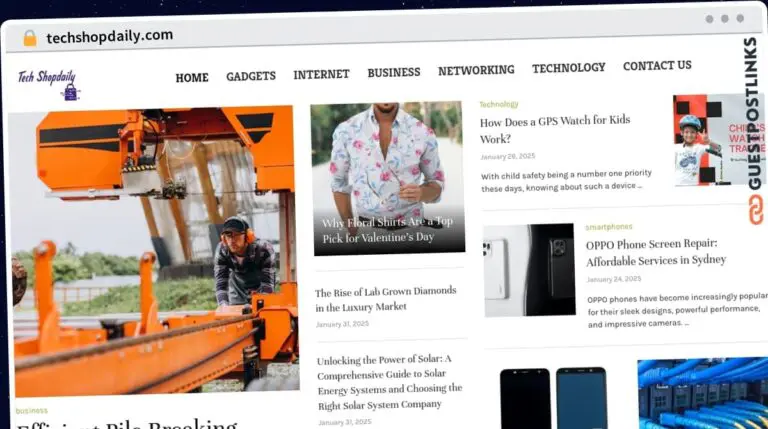
Task: Select the BUSINESS navigation item
Action: click(393, 72)
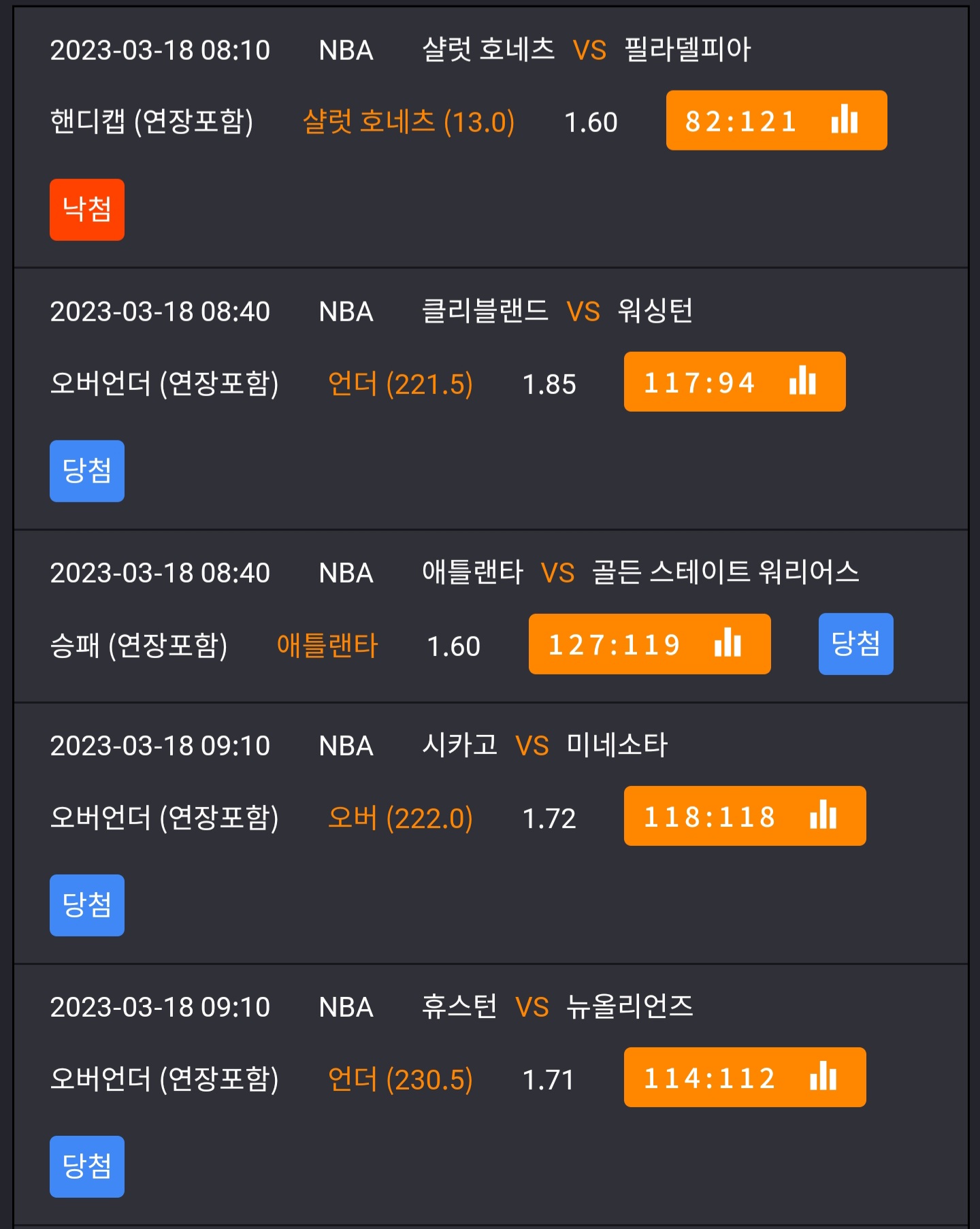
Task: Click the 114:112 score button
Action: point(745,1077)
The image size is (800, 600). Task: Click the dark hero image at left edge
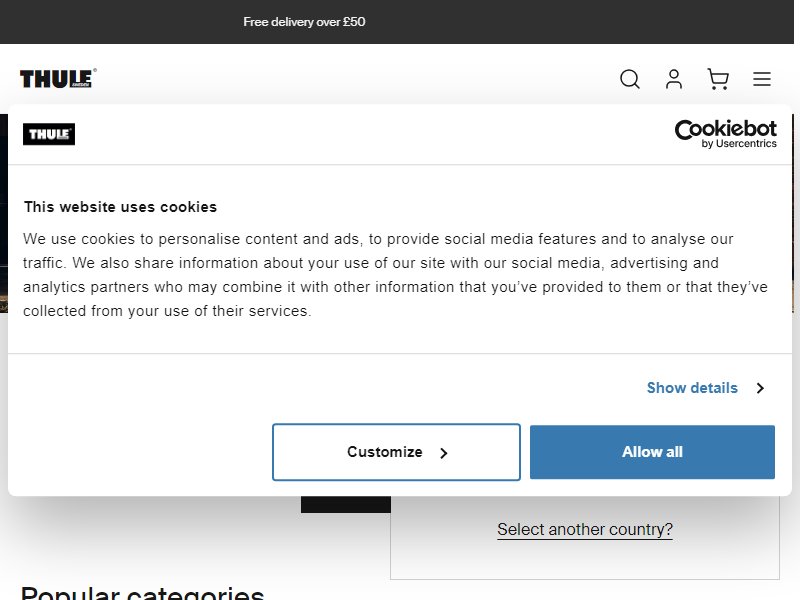[x=4, y=213]
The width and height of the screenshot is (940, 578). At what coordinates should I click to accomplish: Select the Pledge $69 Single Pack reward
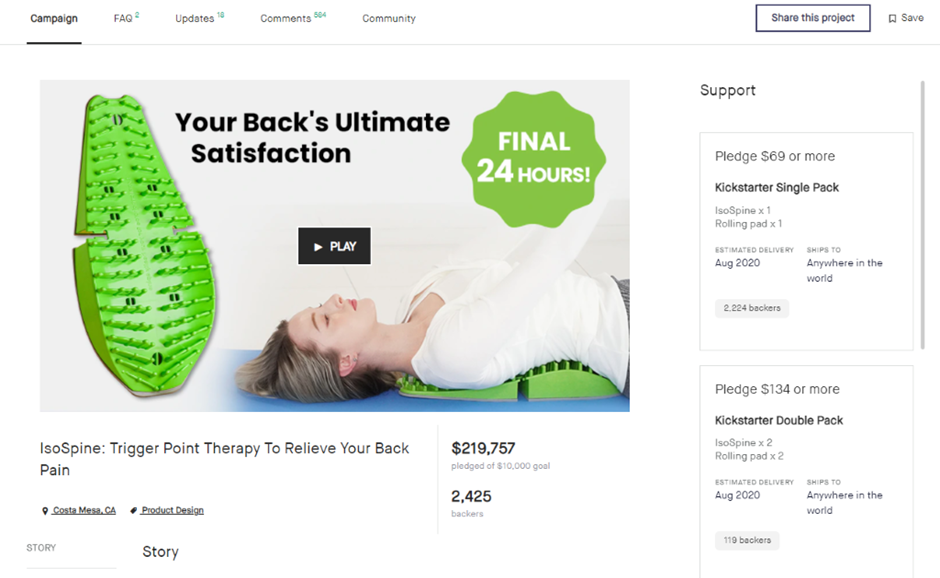click(806, 241)

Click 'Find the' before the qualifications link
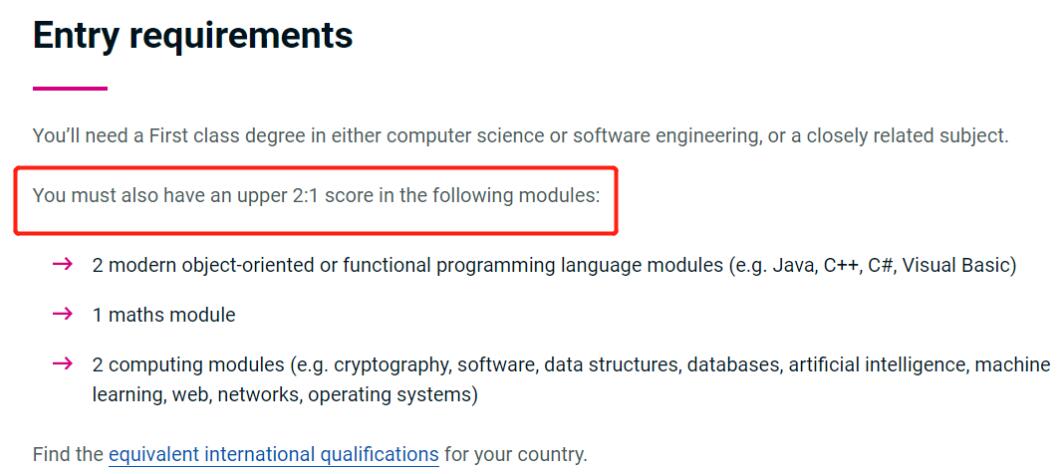coord(68,453)
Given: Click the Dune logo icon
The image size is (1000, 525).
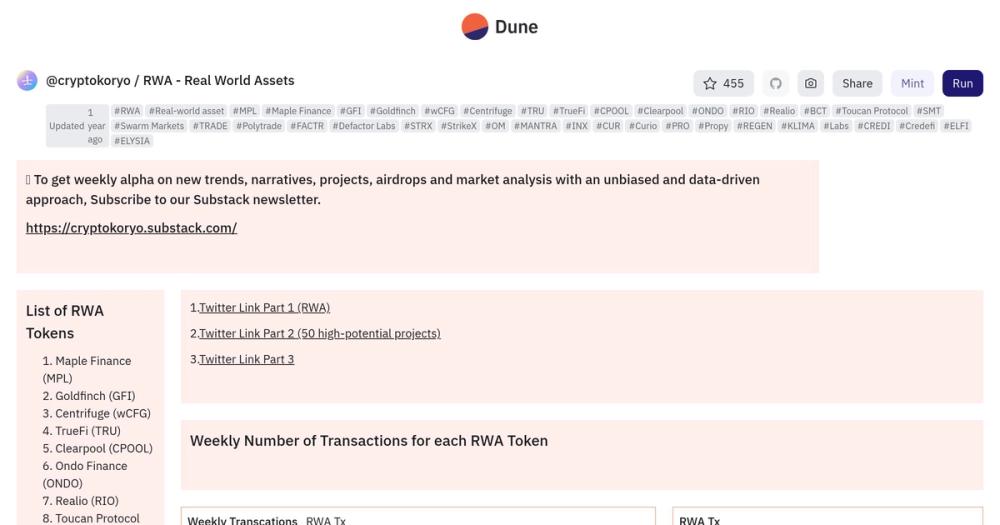Looking at the screenshot, I should click(x=474, y=27).
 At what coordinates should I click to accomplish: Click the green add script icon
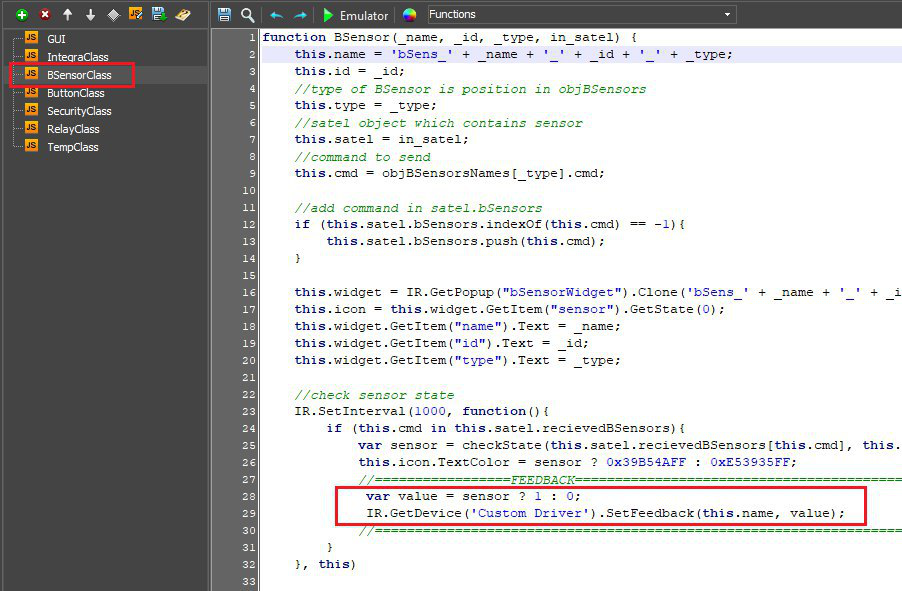pyautogui.click(x=21, y=15)
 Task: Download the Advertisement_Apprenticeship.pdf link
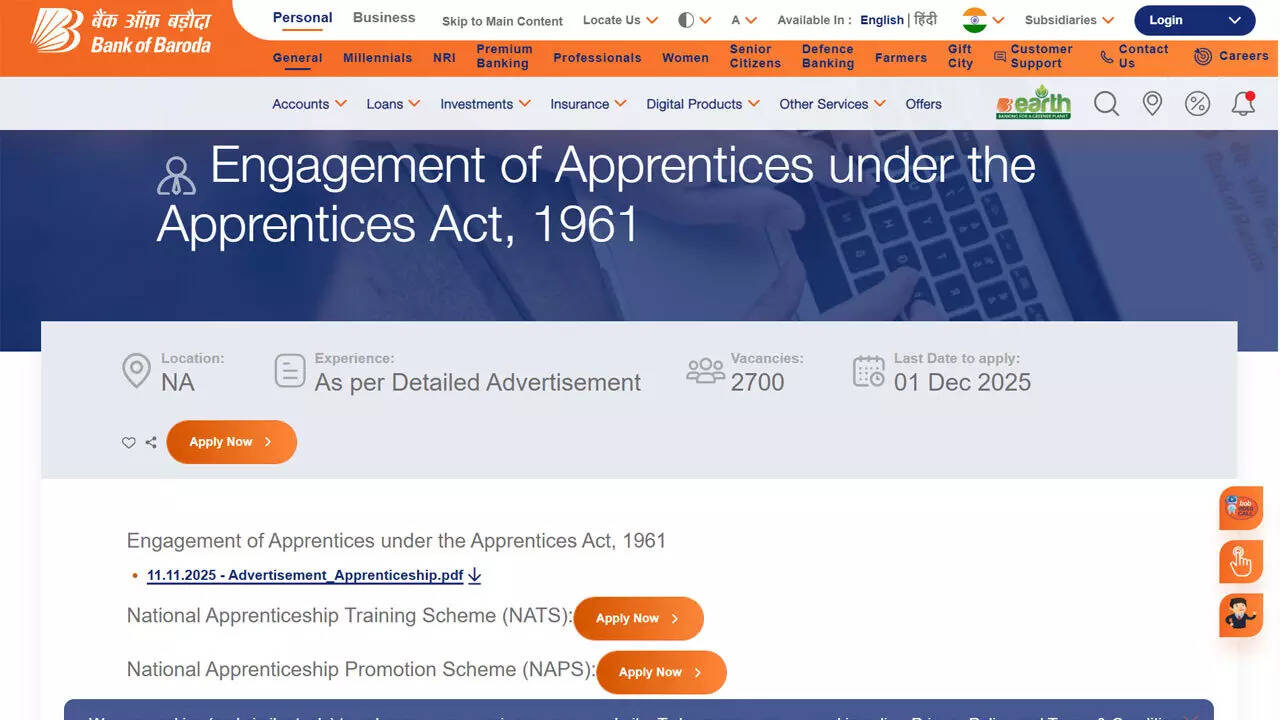tap(305, 575)
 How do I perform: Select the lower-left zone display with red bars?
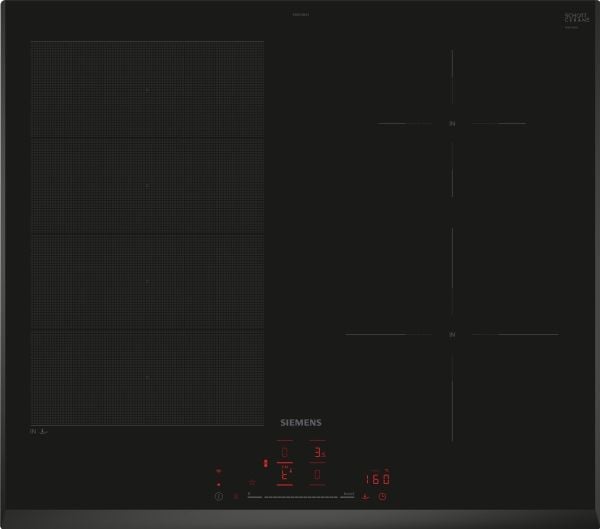(284, 475)
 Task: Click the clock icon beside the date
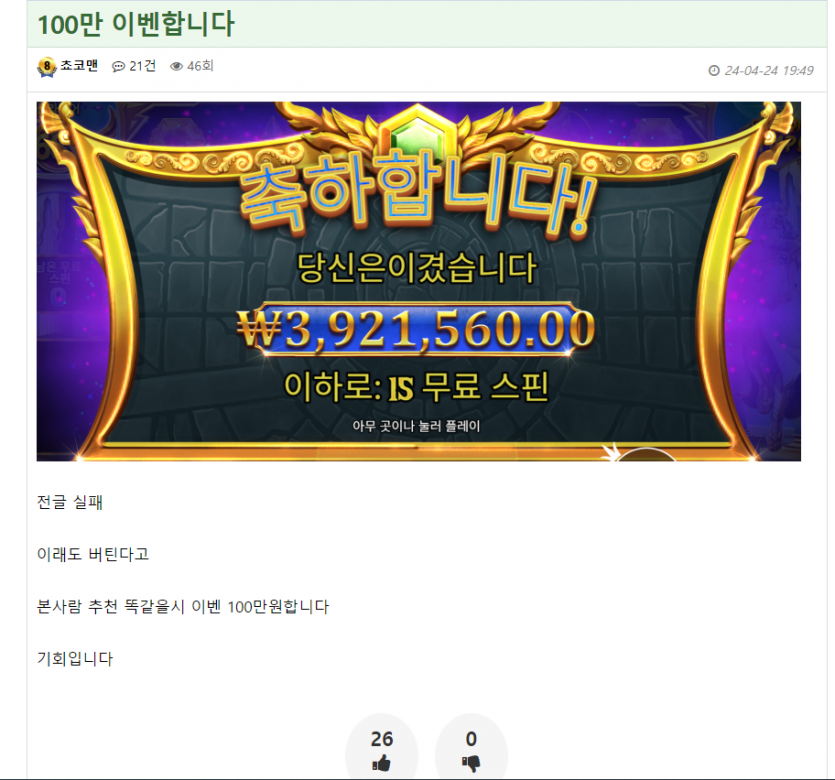click(714, 70)

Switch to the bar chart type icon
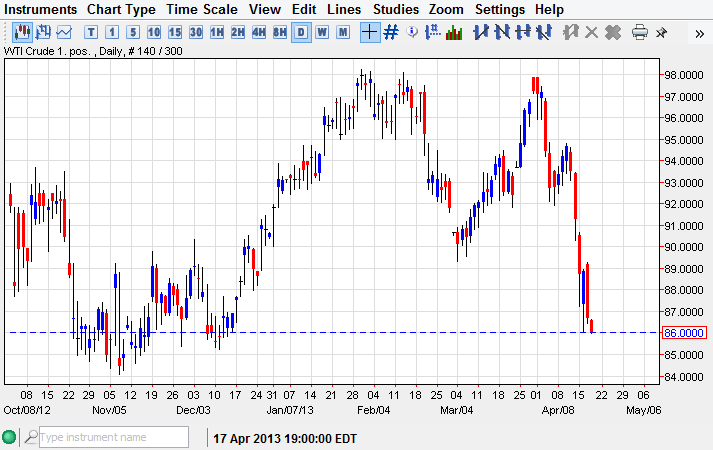point(43,32)
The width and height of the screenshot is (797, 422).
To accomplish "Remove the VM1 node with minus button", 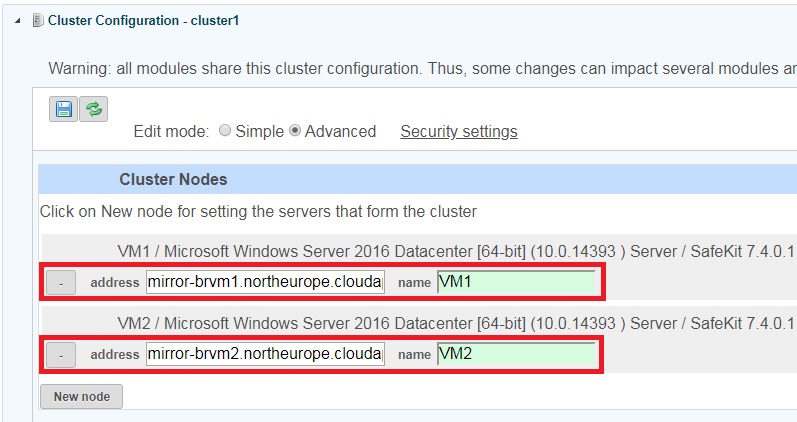I will [x=61, y=283].
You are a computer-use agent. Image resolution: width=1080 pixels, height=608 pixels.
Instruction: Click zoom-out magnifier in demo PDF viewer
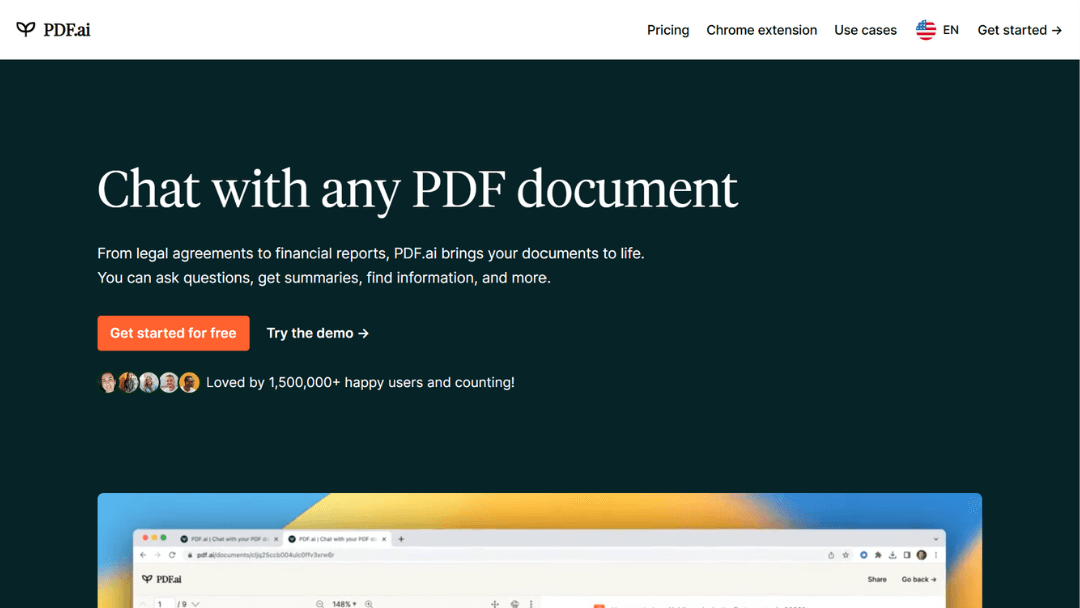[320, 604]
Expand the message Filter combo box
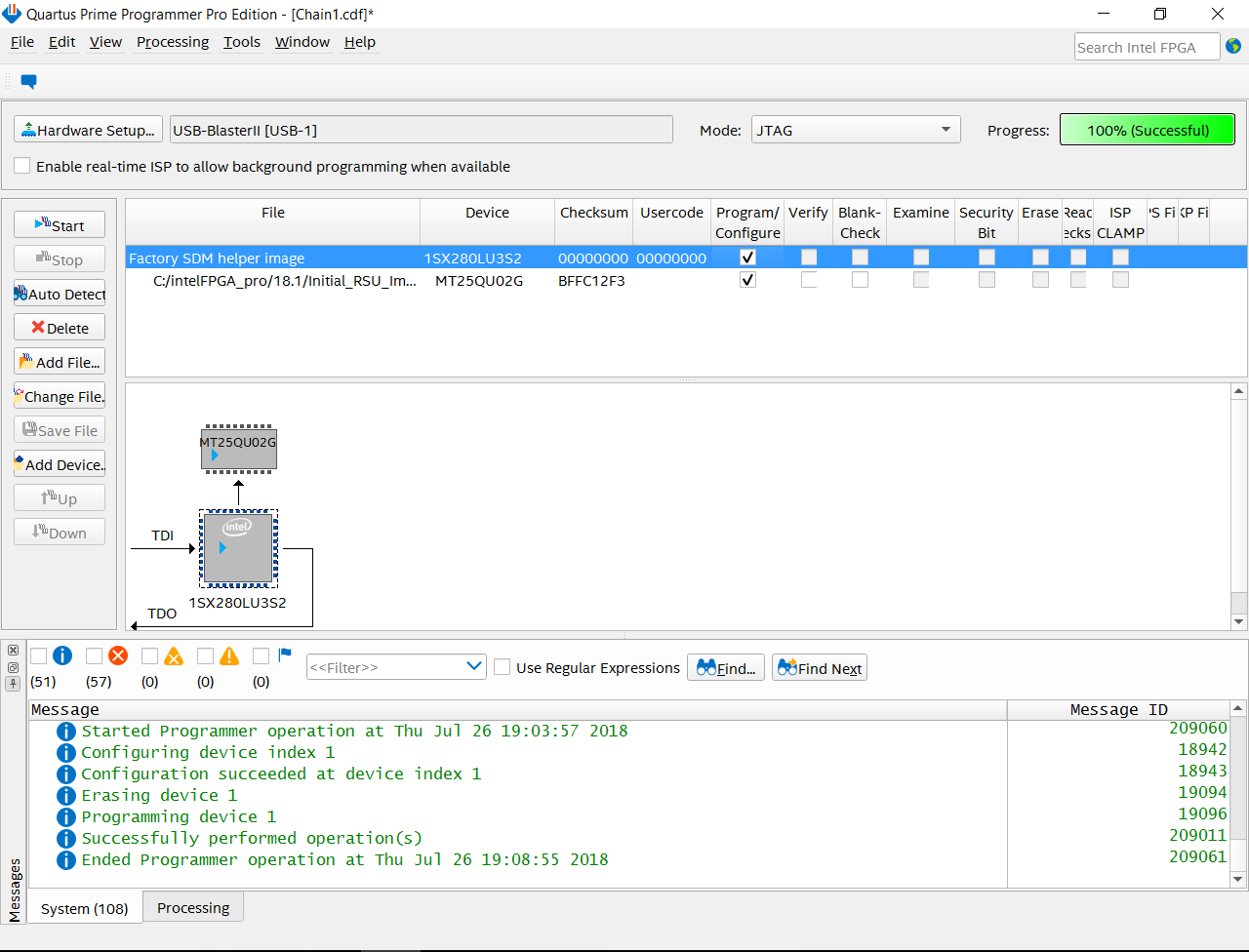1249x952 pixels. pyautogui.click(x=474, y=667)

------------------------------------------------

What you will do ▸ No pictures should appear in the answer, which is to be the lines from the line with "You are a computer-use" through the end of the records above, restated exactly.

Exercise output ▸
You are a computer-use agent. Image resolution: width=1080 pixels, height=608 pixels.
Instruction: Click zoom-out magnifier in demo PDF viewer
[320, 604]
Expand the message Filter combo box
1249x952 pixels. pyautogui.click(x=474, y=667)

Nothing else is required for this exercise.